Joëlle Simeu

I haven’t seen my father in over a couple years now. Growing up he would return to visit us in the States, but after 8th grade, I figured it was best not to make a home out of him. He came, once a year, never more than 2 or 3 weeks at a time and I would pretend that his absence during those other 340-something days did not bother me. The kids at school had parents that came to watch their basketball games—but my father never got a chance to watch me play. He missed my jump shots, and also when I was crowned homecoming queen. He never got to see me in my prom dress or hear my speech at graduation. But I had convinced myself that it didn’t matter to me. It’s harder to miss a home that is foreign to you.

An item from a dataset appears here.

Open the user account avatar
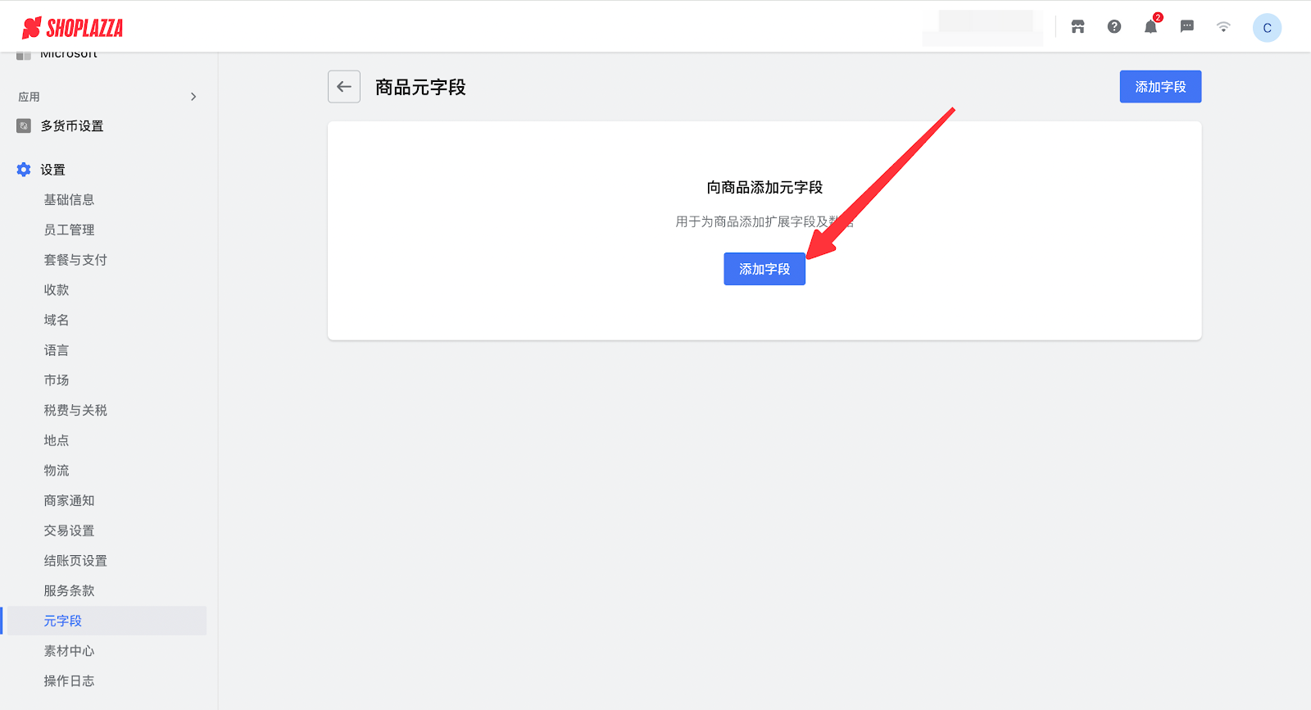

When he called from oceans away, I gave him only good news: “Yes, I’m doing fine.” “School went well today.” “Of course, I made all A’s this semester.” “Everything is going well.” I never lied. Though I never told all of the truth either. But life has a way to force you towards the truth.

If my father is the home I never got many opportunities to enter, my mother is the home I built out of fear of belonging to no one. I tended to her. Primed myself to her liking—I wanted to give her reason to place me near the sunflowers in her gardens which she watered so much. I never came home with dirty shoes in fear that she would not let me in. She always did. She loved me; Gave me kisses and chocolates—and always knew which one I needed more than the other. But when she uprooted herself, and headed back to Cameroon, she left me homeless once more.

I realized the other day that I have been wandering all this time, with no home. I wonder if the country I left 11 years would still embrace me. Americanized as I am. I seem never to know where to go. These United States do not feel like a home.

So, I stay a foreigner estranged from my native roots and rejected by the home in which I currently reside in. I don’t know how other people do it: make homes out of people, that is. This vacillation, this want for a place, a person, a country who would claim me has made me dizzy, and in want of a place I can call as my own. But until then, I’ll be stumbling through the dark, searching for a way back home.